Karl der Große war es vor allem, der der Abtei Prüm zahlreiche Besitzungen übergab. So schenkte er 790 der Abtei ein von ihm eingezogenes Gut, Wälder und Ödland im Einrich. Da in dieser Schenkungsurkunde, das Original ist nicht mehr vorhanden, nur eine Abschrift liegt vor, mehrere Orte im Einrich und an der Lahn genannt werden, feiern diese Ortschaften im Jahre 1990 ihr l200-jähriges Bestehen.

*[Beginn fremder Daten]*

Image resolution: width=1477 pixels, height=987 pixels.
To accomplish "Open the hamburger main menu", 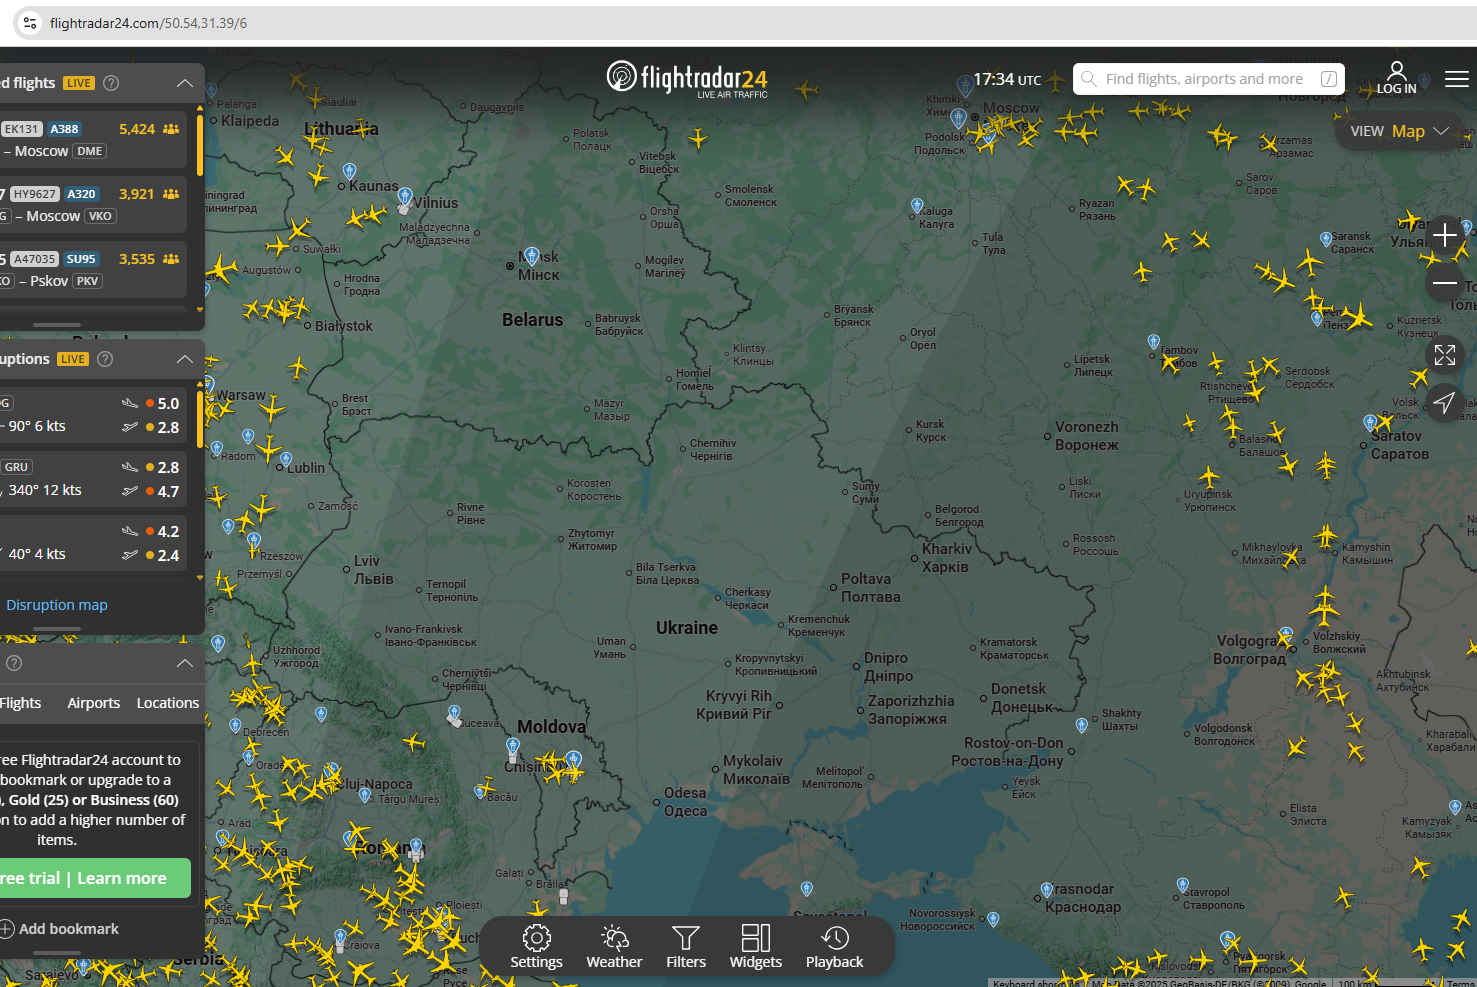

Im Prümer Urbar (Grundbuch) von 893 werden 373 Besitztümer der Abtei aufgezählt, davon 27 Besitzungen im Einrichgau, Nastätten, Bogel und Gemmerich werden dabei genannt. St. Goar, das Monasterium St. Goaris Confessoris (Kloster des heiligen Bekenners St. Goar) war schon 765 von der Abtei Prüm in Besitz genommen worden. Die Verwaltung der Prümschen Besitzungen wurde Vögten (Klostervögte, Schutzvögte) übertragen. Im Jahr 1089 ist die Rede von einem Vogt Diether in St. Goar. Er war Inhaber einer arnsteinischen Untervogtei. Die Nachkommen dieses Diether, 1138 war ihnen der Grafentitel von Katzenelnbogen übertragen worden, blieben Vögte über St. Goar und übten auch die weltliche Gerichtsbarkeit aus. Das führte zu erheblichen Spannungen, da die Grafen von Katzenelnbogen ihren Besitz und ihre Macht stark auszuweiten versuchten. 1245 erbaute Diether V. von Katzenelnbogen die Burg Rheinfels. Die einstmals so reiche Abtei Prüm geriet zunehmend in Geldschwierigkeiten und mußte 1347 die meisten Besitzungen, auch auf dem Einrich, an Erzbischof Balduin von Trier verpfänden. Im Jahre 1420 verkaufte Trier die Herrschaft zu St. Goar und die rechtsrheinischen Besitzungen an Graf Johann von Katzenelnbogen.